В. А. Подорога считает, что воспоминание может быть осмыслено как ряд возникающих в памяти картин, где рамка придает дополнительную выделенность и сюжетную законченность выстроенному как пластическое явление эпизоду прошлого. Прошлое, представленное такими картинами, являет собой набор особо выделенных оконченных сюжетов, смысловые отношения внутри которых, а также между которыми находятся в состоянии динамики: «Помнить — это видеть, мгновенно "схватывать" сцену прошлого со всей четкостью отдельных деталей в одном контурном пробеге вербального рисунка-образа. <...> "Прошлое" — это зрительно очерченная территория памяти, составленная из плоских картинок, лишенных глубины, они накладываются друг на друга, даже закрывают, но могут в любой момент быть извлечены. И никакая из картинок не пересекается со временем прошлого, все они — во времени настоящего» [12, с. 28].

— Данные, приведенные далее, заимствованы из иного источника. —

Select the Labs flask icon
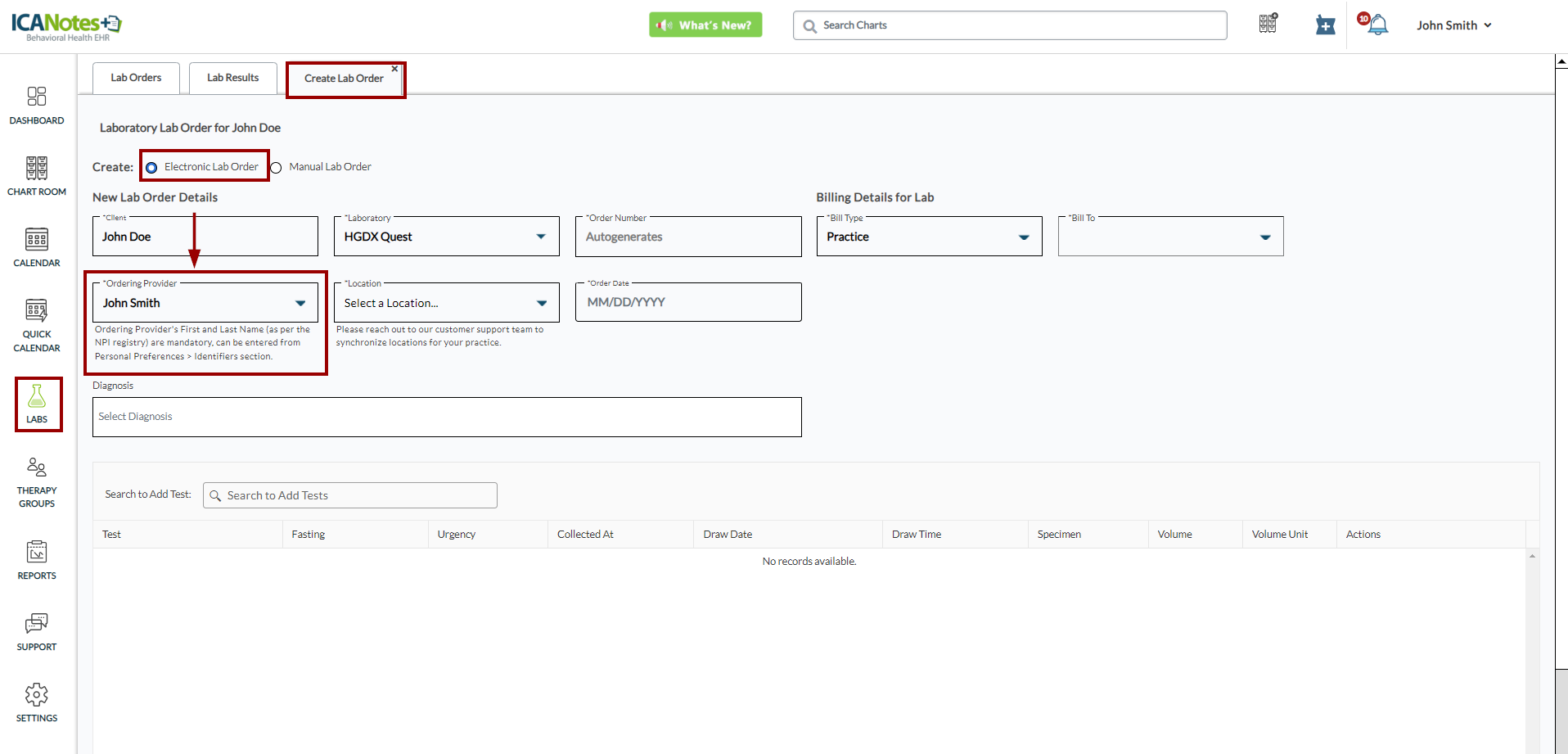The width and height of the screenshot is (1568, 754). (37, 397)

Образ памяти может быть соотнесен также с «веером цветных открыток» (В. Набоков) и фотографией, выполняющей функцию «ключа» к семантически или ассоциативно связанным с ее содержанием пластом воспоминаний. Фотография является одной из наиболее типичных метафорических культурных моделей памяти. Фотографии, как и воспоминания, регистрируют опыт прошлого. Они сохраняются неизменными в течение человеческой жизни и, когда мы к ним обращаемся, воспроизводят прошлое. Похожее действие мы совершаем, открывая фотоальбом. Если какое-либо воспоминание трудно отыскать, то это значит, что мы ищем не в том месте. Как и фотографии, воспоминания могут блекнуть, что накладывает ограниченность на их яркость и подробность.
В предисловии к своим воспоминаниям А. А. Фет указывает на особую способность воспоминаний останавливать внимание на преходящем, незаметном в повседневной жизни, сравнивая их с фотографией. Автор, человек обстоятельный, постарался и для себя определиться с целью и формой своего повествования и читателю дать четкие ориентиры восприятия предлагаемого ему текста. Рассказав о фотографии, которая запечатлела майский парад на Царицыном Лугу в момент приветствия государя Николая Павловича, автор описывает и особенности ее восприятия. Император Николай обратил внимание только на солдатика, который в одном из бесконечных рядов, «держа левою рукою ружье в надлежащем положении на караул, — правою поправлял кивер, сбитый ему на глаза стоящим в затылок неосторожным товарищем». Поэт приходит к выводу, что если «всякий живой предмет представляет для наблюдателя множество разнородных сторон», то «фотографический ее снимок есть та же картина в прошедшем», а потому «не вправе ли мы сказать, что подробности, которые легко ускользают в живом калейдоскопе жизни, ярче бросаются в глаза, перейдя в минувшее, в виде неизменного снимка с действительности» [16, с. ГГГ-ГУ].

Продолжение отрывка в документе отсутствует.